Records on locating elements on screens
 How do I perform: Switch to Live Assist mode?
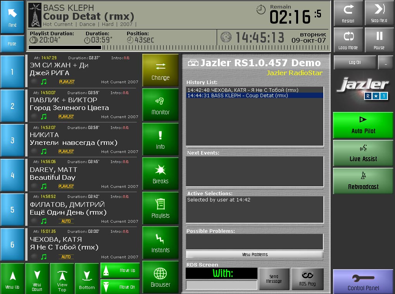(363, 153)
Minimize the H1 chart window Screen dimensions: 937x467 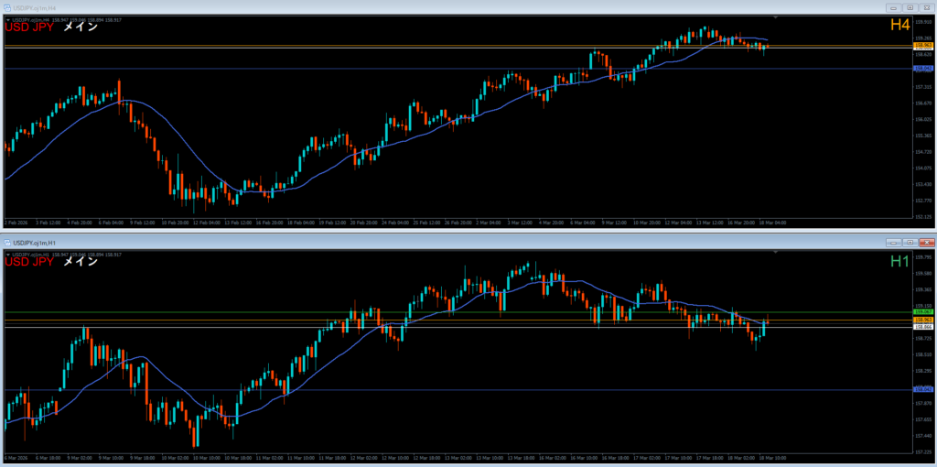[x=895, y=242]
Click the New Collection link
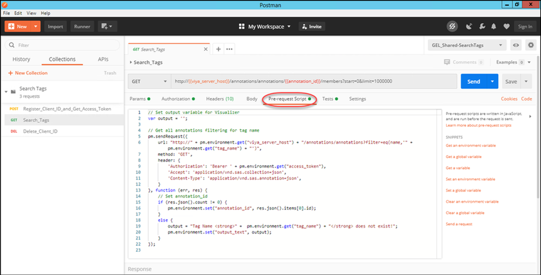This screenshot has height=275, width=541. [x=28, y=73]
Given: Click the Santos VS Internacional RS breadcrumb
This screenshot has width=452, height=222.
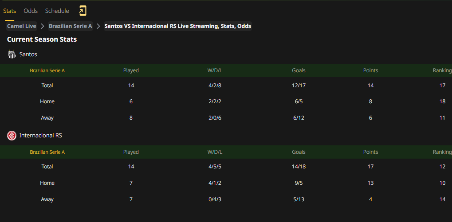Looking at the screenshot, I should tap(177, 26).
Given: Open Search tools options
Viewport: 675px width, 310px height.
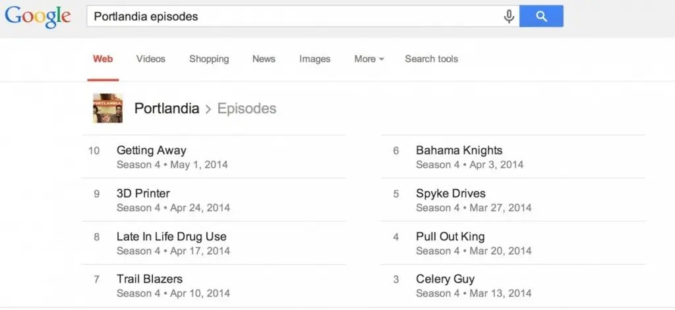Looking at the screenshot, I should [431, 59].
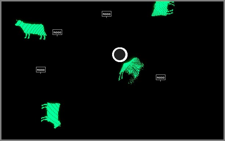The width and height of the screenshot is (225, 141).
Task: Click the dark center of the circle
Action: tap(120, 55)
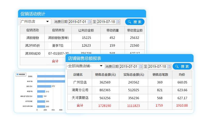Open calendar for promotion start date 2019-07-01
209x128 pixels.
(x=89, y=22)
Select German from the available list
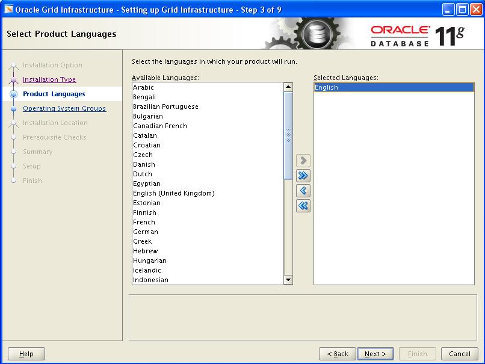The height and width of the screenshot is (364, 485). pyautogui.click(x=146, y=232)
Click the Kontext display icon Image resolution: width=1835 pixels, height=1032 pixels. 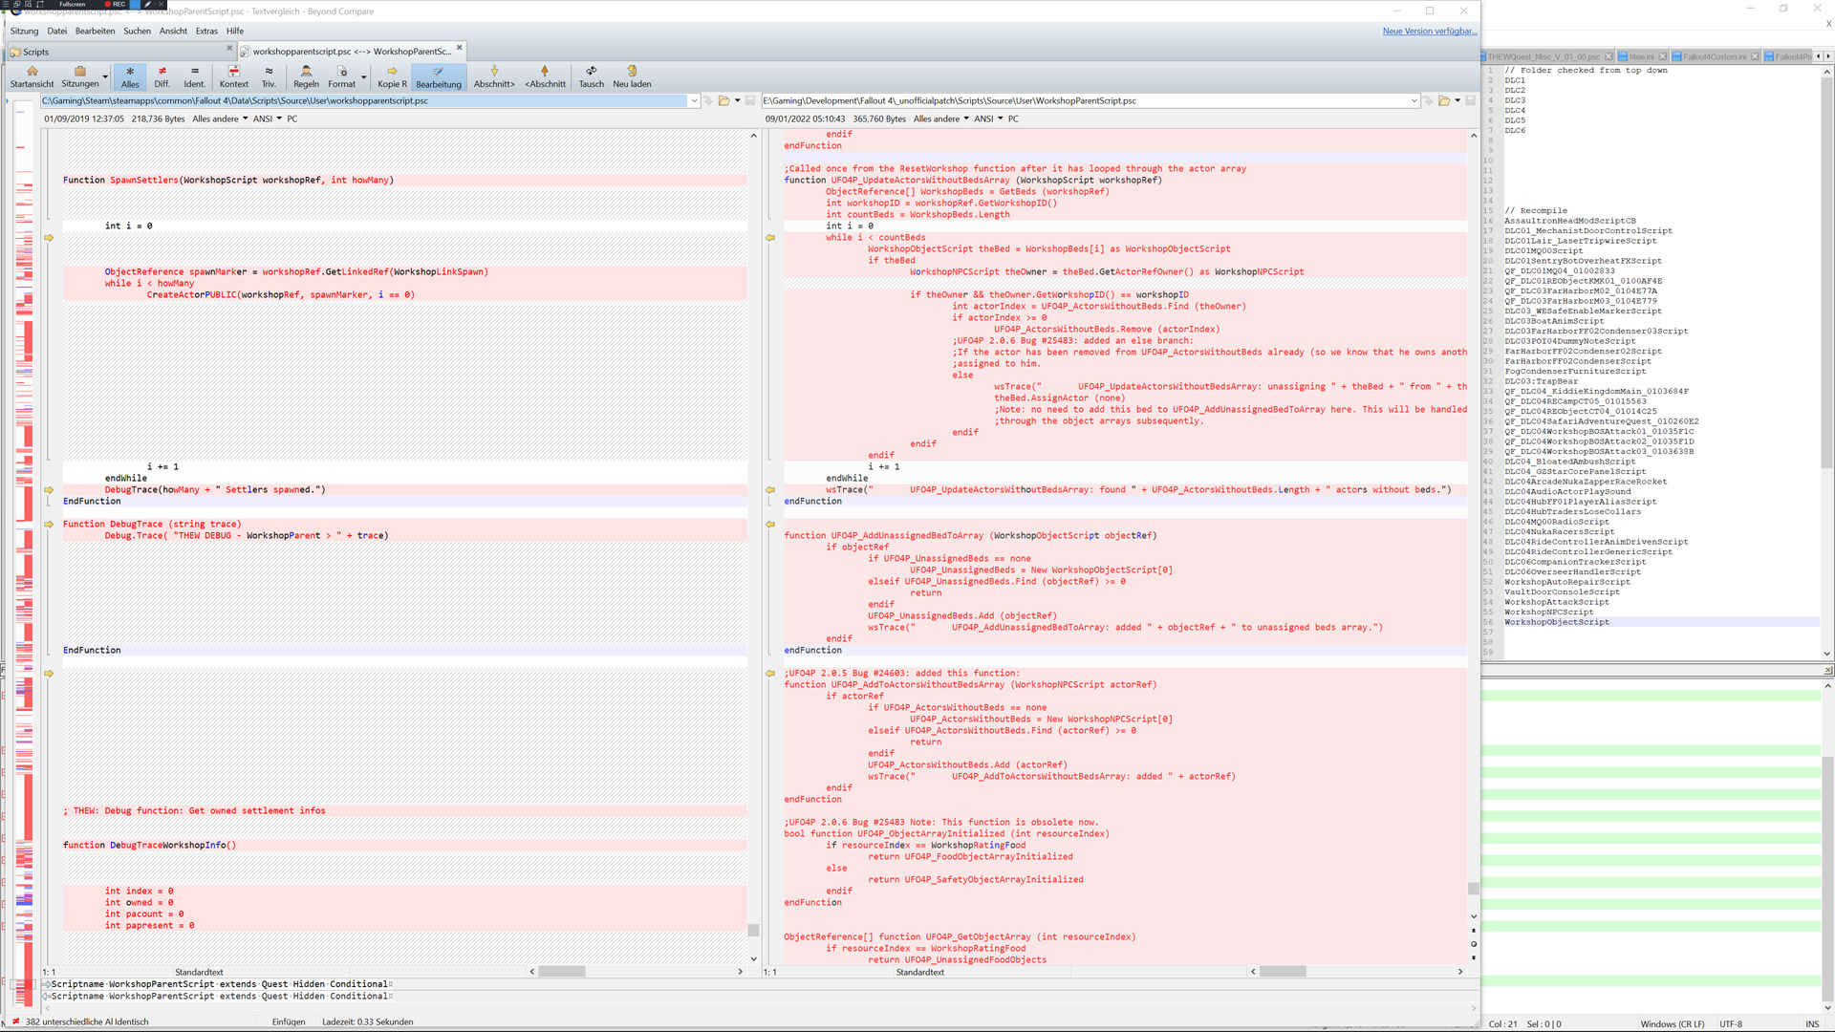(233, 72)
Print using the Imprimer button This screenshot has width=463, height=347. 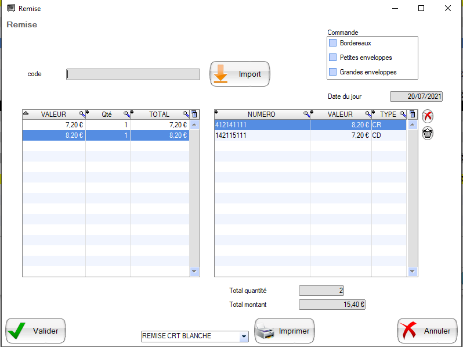[x=284, y=331]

WHAT IS BEING ASKED: Repeat the records from the line that contains "Given: Click the" through the line that contains "(x=89, y=22)", switching "breadcrumb" to "link" and keeping everything else unchanged. Leave the pictures out.

SOLUTION TO THIS TASK:
Given: Click the Santos VS Internacional RS link
This screenshot has width=452, height=222.
Looking at the screenshot, I should tap(177, 26).
Given: Open Search tools options
Viewport: 675px width, 310px height.
Looking at the screenshot, I should [431, 59].
The width and height of the screenshot is (225, 141).
Task: Click the dark center of the circle
Action: tap(120, 55)
Open calendar for promotion start date 2019-07-01
209x128 pixels.
(x=89, y=22)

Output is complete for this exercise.